SOLEBURY NATIONAL BANK OF NEW HOPE
v.
BENJAMIN F. CAIRNS, III, APPELLANT, AND WILLIAM C. KRATZ



No. 1141 October Term, 1977, Appeal from the Order of the Court of Common Pleas, Civil Division, of Montgomery County, at No. 75-18846.

COUNSEL

Thomas C. Branca, Lansdale, for appellant.

Kenneth R. Williams, Doylestown, with him John A. Lord, Norristown, for appellee.

Watkins, President Judge, and Jacobs, Hoffman, Cercone, Price, Van der Voort, and Spaeth, JJ. Price, J., notes dissent.

Author: Hoffman

[ 252 Pa. Super. Page 46]

Appellant contends that the lower court erroneously refused to strike or open a confessed judgment because (1) he did not personally sign the note containing the authorizing warrant of attorney, and (2) the record reveals that he had not actually defaulted on his contractual obligations. We believe that the lower court erred in refusing to strike the confessed judgment because appellant did not sign the note containing a warrant of attorney in his individual capacity. Accordingly, we reverse the order of the lower court dismissing appellant's motion to strike the judgment, and order the judgment stricken.*fn1

On October 16, 1973, Kratz and Cairns Excavating Corporation executed a judgment note in favor of appellee, Solebury National Bank of New Hope, in the face amount of $96,277.20. The note provided that Kratz and Cairns Excavating

[ 252 Pa. Super. Page 47]

Corporation would repay the note in 60 monthly payments of $1604.62. Form provisions contained in the note provided that in the event of a default in a monthly payment, the undersigned authorized any prothonotary or clerk or attorney of any court of record to confess judgment for the unpaid amount of the note plus 18% for collection costs and the costs of suit.*fn2 Appellant, Benjamin F. Cairns, III, signed this note in his capacity as President of Kratz and Cairns Excavating Corporation; William Kratz signed the note in his capacity as Secretary-Treasurer of the Corporation. Directly underneath these signatures, in a space labelled "co-maker," the name and addresses of appellant and William Kratz appeared in type.

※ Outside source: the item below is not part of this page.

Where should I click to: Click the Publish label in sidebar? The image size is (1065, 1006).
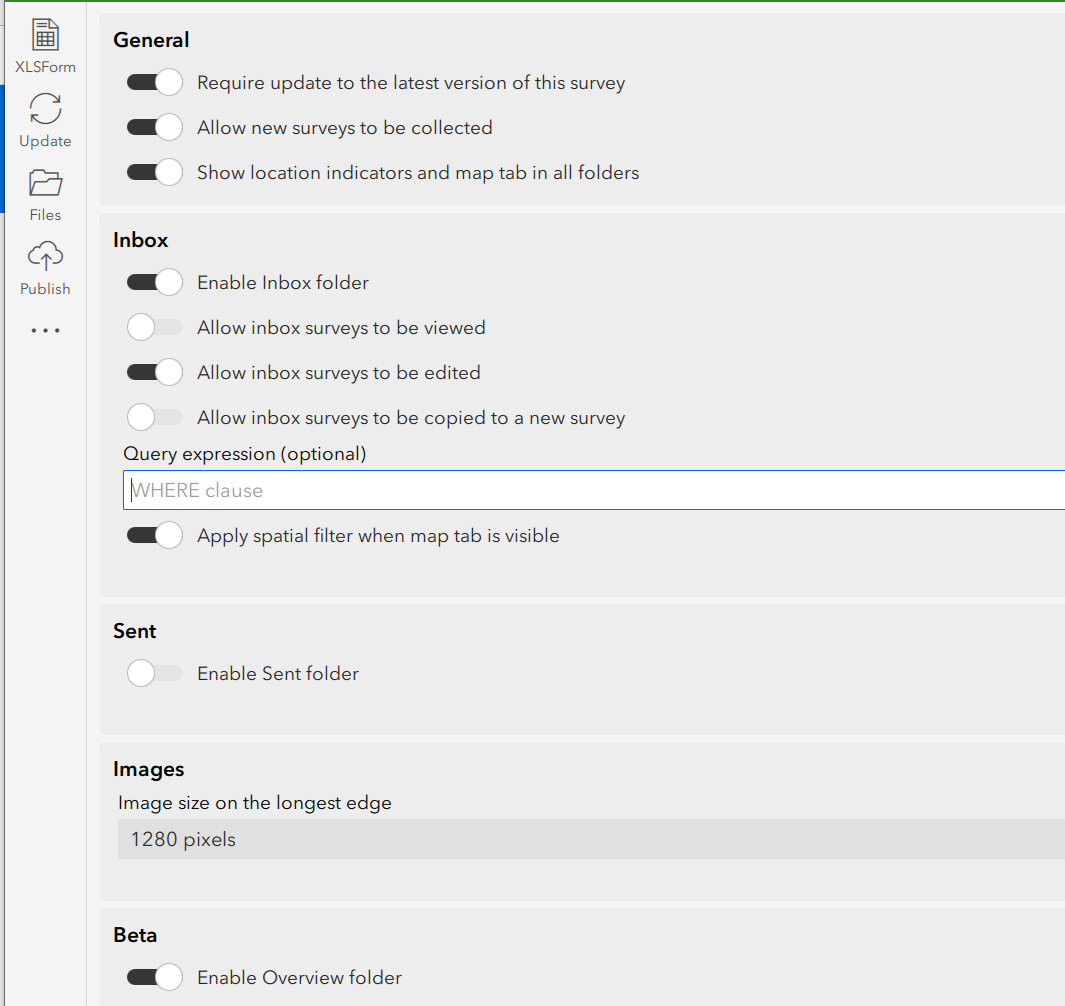pyautogui.click(x=45, y=289)
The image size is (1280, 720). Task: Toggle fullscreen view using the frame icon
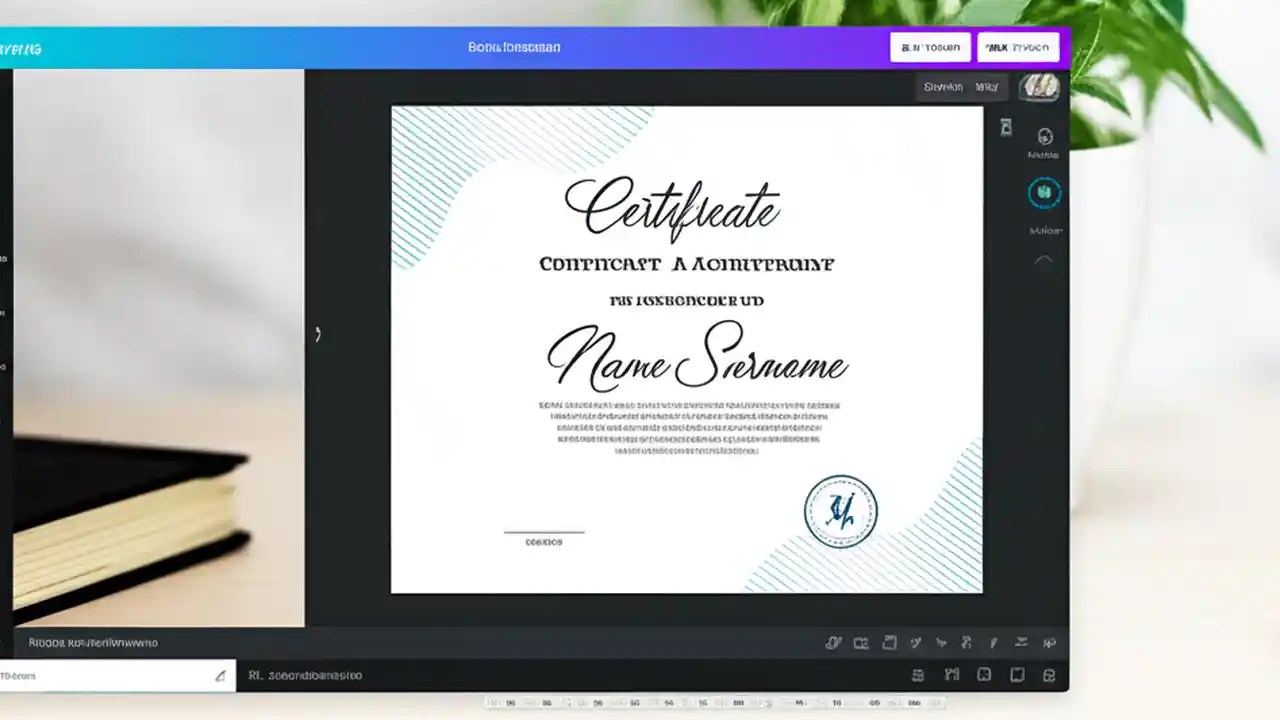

On October 19, 1973, appellant and William and Dolores Kratz executed a guaranty note in their individual capacities. The note provided: "FOR VALUE RECEIVED, the undersigned jointly and severally guarantee payment of the within note according to its terms and hereby agree to all the provisions thereof. Protest and notice is hereby waived in the within promissory note and I/We hereby endorse the same."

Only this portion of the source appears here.